WOD Recovery Yoga is tied directly to functional fitness moves. As such, if I have deadlifts, or squats, or rows, or a run in the workout for that day, I can look in Stephanie’s eBook and quickly and easily find a 1/2 dozen exercises to help me be prepared for those movements, and then others that will help me recover from them in a simple and effective way. So, I get yoga that is specifically tied to what I am doing, that only takes a few minutes, and that will actually help me accomplish things that I want to accomplish. Everything I wanted!
Definitely give this book a try. I think you won’t be sorry you did!
I have been doing Crossfit for the past 18 months. At the beginning of my Crossfit career, I would occasionally hear an instructor say, ‘oh yea, let’s stretch a bit’ . . . and then would come a few suggestions on what stretches we could do, so as not to feel too crippled with the DOMS (delayed onset muscle soreness), the following day. The suggestions were generally an afterthought, and only sporadic.
Now, we have a 4th column added to our daily whiteboard workout of warm up, skills work, and WOD. The 4th column is Stephanie’s post WOD recovery yoga poses, which compliments our workout.
The WOD recovery yoga book is clearly laid out – child proof really, and has helped me lessen the DOMS that have plagued me from the beginning of my Crossfit practice.
Lastly, with this book you can take your health in your own hands at home to refer to when you find you have forgotten or neglected to stretch post workout ( and are now regretting that decision).
Stephanie is awesome- go take one of her classes and see for yourself!
I have been going to Stephanie’s classes for the past year. I met her at Yoga Flow on Union and now go to her classes at Yoga Flow on Ocean. I highly recommend her to anyone because she is mindful of all levels attending her class. She does however, specialize on utilizing her classes as a place for athletes who are highly involved in other sports to come and recover, or use Yoga to supplement other activities. Being a runner, cross-fitter, and gymnast herself, she really understands what you’re going through.
I really like Stephanie’s teaching style because she doesn’t just stick to what she has learned from Yoga training. She’ll teach the traditional way, but then let you know what has worked personally for her, and encourages you to find the method that works best for YOU.

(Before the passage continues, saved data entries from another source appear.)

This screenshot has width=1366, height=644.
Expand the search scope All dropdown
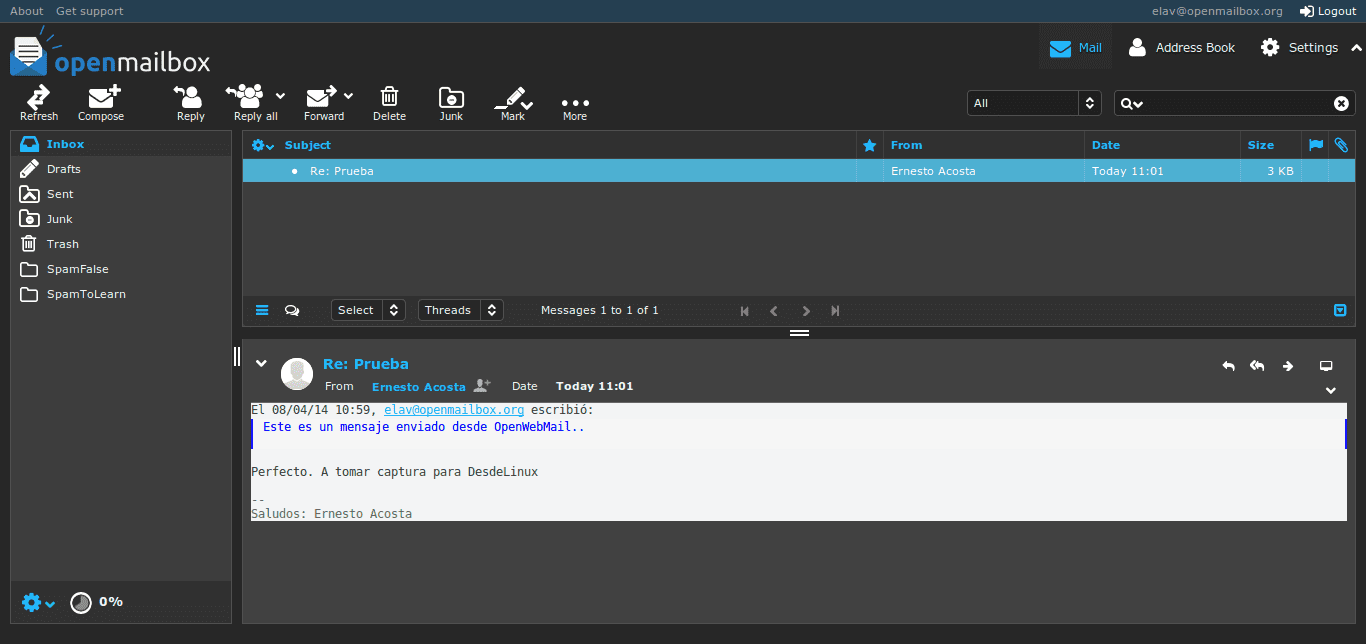(1033, 103)
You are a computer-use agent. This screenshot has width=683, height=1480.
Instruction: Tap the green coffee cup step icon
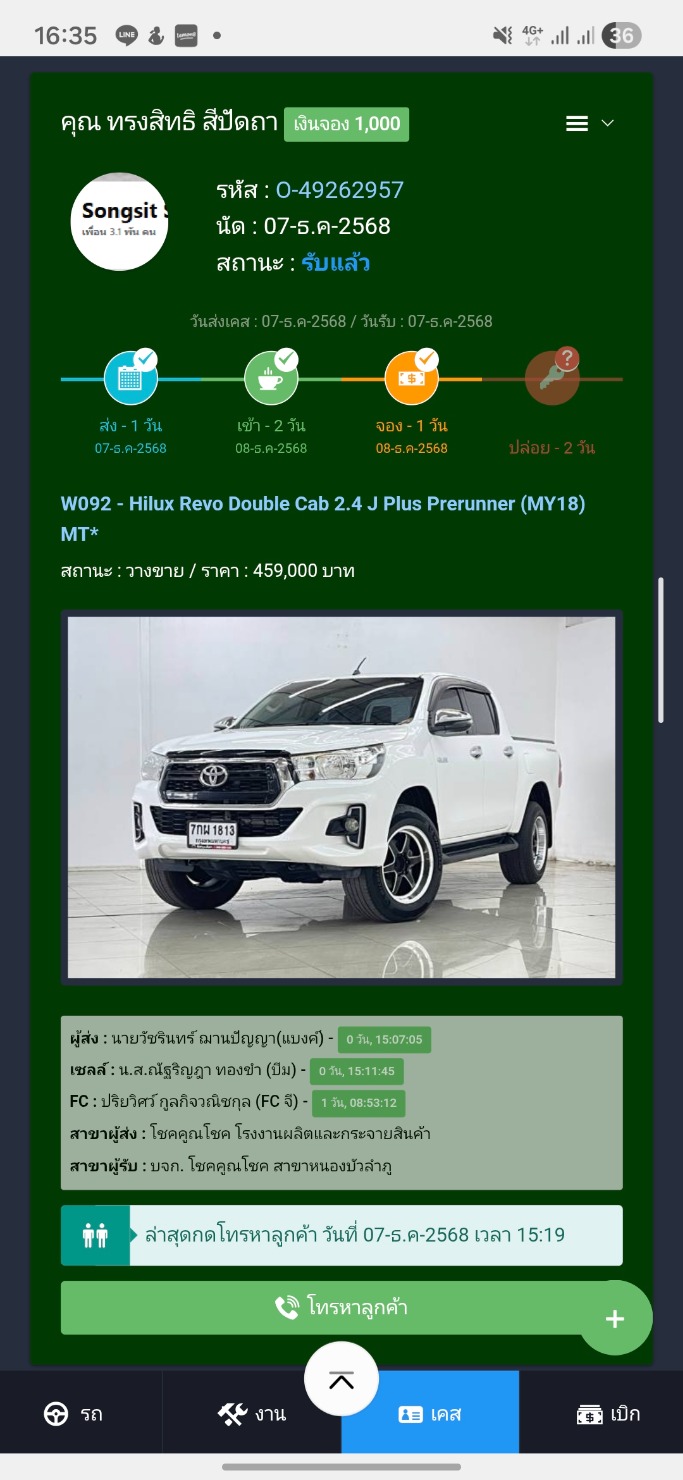click(x=271, y=378)
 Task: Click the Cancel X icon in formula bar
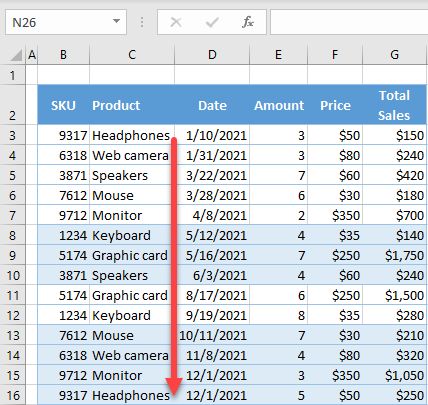(176, 22)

So excited for her to be up and running on Yelp so everyone can see how great she is!
Stephanie rocks. Her classes are amazing and always make me feel stronger and more balanced than when I walked in. She has a beautiful presence and such a wonderful nature…I love Stephanie. Now don’t crowd her classes too much, please! 😉
Stephanie brings a unique gift to my training. My work with her has been individualized to my physical needs, and it fits with both my training and my schedule. Stephanie understands the athlete in a way that will help you gain movement quality and positional power. We’ve addressed everything from warm up to recovery, and I am a better athlete for it!
I play pickleball 3-4 times a week and these classes have helped me build both strength and stamina. I’m 69 and feel like i could play 6 days a week. (Wife won’t let me though).The classes are fun and everyone is different, which is good for me because i get bored otherwise. Best thing of all is i have granddaughters 2 and 4. They both want me to pick them up at the same time and now i can do it with no problem.
I’ve been attending Stephanie Main’s over 50 class 3 mornings a week for months. I absolutely love it. I am feeling stronger, more energetic and able to move more freely. I am 65 and that is a wondrous thing! Stephanie’s focus on proper technique and movements tailored for each individual creates a safe and positive fitness environment for all ages.